Can you reproduce, unchanged, the rows below from the one containing "Generate a new" down to the one containing "Looking at the screenshot, I should click(x=14, y=28).", including both?
::::
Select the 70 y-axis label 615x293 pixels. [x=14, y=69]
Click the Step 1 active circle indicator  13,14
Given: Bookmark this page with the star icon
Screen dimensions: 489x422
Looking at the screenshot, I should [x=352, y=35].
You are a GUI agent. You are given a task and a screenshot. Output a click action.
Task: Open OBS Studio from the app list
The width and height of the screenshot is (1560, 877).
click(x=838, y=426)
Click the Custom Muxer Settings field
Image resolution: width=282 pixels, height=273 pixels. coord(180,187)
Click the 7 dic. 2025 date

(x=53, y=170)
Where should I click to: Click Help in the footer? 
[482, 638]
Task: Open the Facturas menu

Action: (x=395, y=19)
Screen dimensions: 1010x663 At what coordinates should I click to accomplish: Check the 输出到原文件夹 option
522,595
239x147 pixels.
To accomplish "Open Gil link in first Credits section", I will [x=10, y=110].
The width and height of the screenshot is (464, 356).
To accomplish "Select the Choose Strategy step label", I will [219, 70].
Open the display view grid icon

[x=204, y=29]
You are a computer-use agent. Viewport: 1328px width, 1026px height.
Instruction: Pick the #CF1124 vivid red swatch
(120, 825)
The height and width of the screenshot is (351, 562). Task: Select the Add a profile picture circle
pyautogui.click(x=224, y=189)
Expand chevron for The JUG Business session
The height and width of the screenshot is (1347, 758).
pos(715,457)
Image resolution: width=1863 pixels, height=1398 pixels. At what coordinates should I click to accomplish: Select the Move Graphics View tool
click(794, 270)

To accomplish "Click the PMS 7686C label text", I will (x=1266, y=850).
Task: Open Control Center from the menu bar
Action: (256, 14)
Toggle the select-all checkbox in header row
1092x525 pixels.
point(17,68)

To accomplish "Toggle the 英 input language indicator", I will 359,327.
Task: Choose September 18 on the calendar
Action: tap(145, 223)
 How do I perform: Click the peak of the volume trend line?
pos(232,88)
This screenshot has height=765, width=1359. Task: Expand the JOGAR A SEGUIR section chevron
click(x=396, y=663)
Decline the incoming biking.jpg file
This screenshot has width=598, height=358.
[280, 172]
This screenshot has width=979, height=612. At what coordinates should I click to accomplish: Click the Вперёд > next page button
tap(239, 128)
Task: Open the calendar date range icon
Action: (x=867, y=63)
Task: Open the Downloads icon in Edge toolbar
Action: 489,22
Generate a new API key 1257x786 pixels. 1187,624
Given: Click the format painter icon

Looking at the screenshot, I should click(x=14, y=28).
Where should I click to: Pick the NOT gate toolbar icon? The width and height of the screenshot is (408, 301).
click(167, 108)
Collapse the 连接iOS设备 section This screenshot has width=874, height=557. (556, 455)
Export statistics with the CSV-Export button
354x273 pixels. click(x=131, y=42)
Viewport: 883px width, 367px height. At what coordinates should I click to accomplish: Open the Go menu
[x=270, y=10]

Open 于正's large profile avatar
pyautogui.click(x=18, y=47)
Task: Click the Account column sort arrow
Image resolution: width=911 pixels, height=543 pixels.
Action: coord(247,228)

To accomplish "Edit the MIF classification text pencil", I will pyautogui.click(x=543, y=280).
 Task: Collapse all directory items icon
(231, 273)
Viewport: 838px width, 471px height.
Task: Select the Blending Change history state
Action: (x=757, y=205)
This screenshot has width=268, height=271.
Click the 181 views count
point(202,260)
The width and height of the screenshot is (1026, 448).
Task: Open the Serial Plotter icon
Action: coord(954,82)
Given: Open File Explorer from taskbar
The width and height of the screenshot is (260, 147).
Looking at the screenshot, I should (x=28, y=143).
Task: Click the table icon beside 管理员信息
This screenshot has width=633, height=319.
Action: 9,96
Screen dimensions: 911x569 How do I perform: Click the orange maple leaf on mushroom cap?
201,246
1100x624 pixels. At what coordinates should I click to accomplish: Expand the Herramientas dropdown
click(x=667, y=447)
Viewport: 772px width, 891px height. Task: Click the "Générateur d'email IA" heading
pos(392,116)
::::
» **FINAL RESULT**
Generate a new API key 1257x786 pixels. 1187,624
Given: Click the format painter icon

Looking at the screenshot, I should click(x=14, y=28).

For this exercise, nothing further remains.